Melanie Phillips, among others, says:
The single most crucial factor behind all this mayhem'is the willed removal of the most important thing that socialises children and turns them from feral savages into civilised citizens: a fully committed, hands-on, there-every-day father.
Unlike many on the left, I don't regard this as self-evidently wrong - it's a hypothesis like any other. So, what is wrong with it?
Clearly, it's incomplete in itself, just as attempts to blame the riots on poverty are; fatherlessness, like poverty, has existed for years and yet the riots are only occurring now. This account must, then, be accompanied by a story of imitative behaviour or cascades.
Even with this accompaniment, though, I have my doubts.
The first issue it raises is: are fathers really a source of moral behaviour in children? Granted, a good dad can be a good role model. But equally, a bad one can be a bad role model and so it might be better if he leaves; if I'd regarded my dad as a role model, I'd have become a gangster. Net, it's not obvious why having a father around should be a good thing. And three things speak against them being so.
First, Daniel Coyle points out in The Talent Code that losing a parent can have the opposite effect from turning a child feral. It can instead act as a 'primal cue' that unleashes the energy that propels people to greatness. Michelangelo, Washington, Lincoln, Darwin and Newton were all products of lone parent families and they didn't turn out too bad.
Secondly, Judith Rich Harris has argued that, for most families, parenting matters less than a child's peer groups.
Thirdly, empirical research by Ian Walker has found that whilst having a lone parent is correlated with poor academic achievement (and by implication the correlates of that such as poor behaviour), this correlation vanishes when we control for the fact that lone parents are poorer.

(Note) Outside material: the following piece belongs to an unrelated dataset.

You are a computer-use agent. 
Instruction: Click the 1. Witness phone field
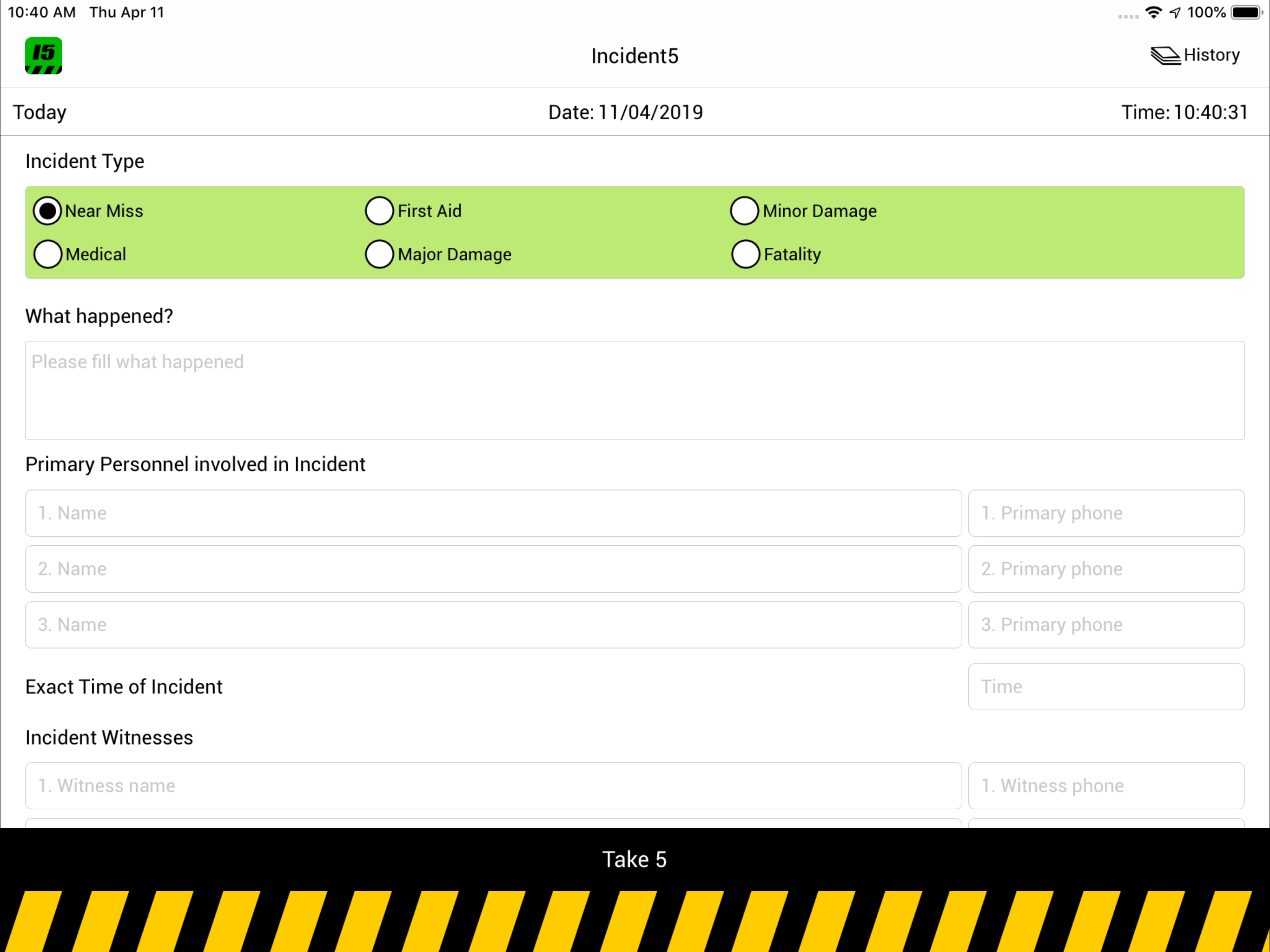coord(1105,786)
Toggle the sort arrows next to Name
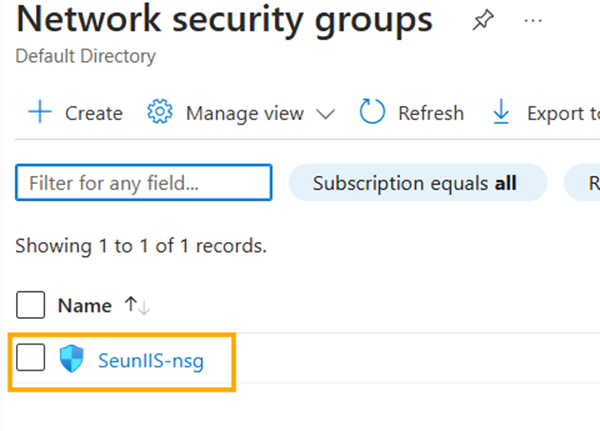 [x=137, y=305]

Income, then, matters more than fathers.
The second issue is: are fatherless youth really immoral, or is it instead the case that their moral code is limited? I suspect - I'd welcome evidence - that many of these rioters don't lack a moral code. It's just that their code extends only as far as their mates or 'gang' and not to neighbours. But as I've said, morality is endogenous; it arises from social processes. Why is it that social processes work to make people loyal to a few friends, but not to others? The Left, of course, can answer this; poor youth feel no obligations to society because society has done nothing to benefit them.
But there's a third issue. Let's assume that all the above is false, and that fatherlessness causes people to be amoral. Why does this amorality lead to rioting?
The answer is that, to paraphrase David Friedman, people riot for the same reason that I write about economics - because the benefits outweigh the costs. And one reason why the costs of rioting are low is that such people have little to lose.
Which brings me to a curiosity. In principle, Ms Phillips' theory is consistent with a Leftist answer to the riots - improve people's economic situation and they'd have more to lose by rioting and so they'd not do it. Strangely, though, no-one - neither Ms Phillips nor her critics - seems to see this link. I'm tempted to think that, maybe, talk about the riots is motivated by something other than a desire to understand or prevent them.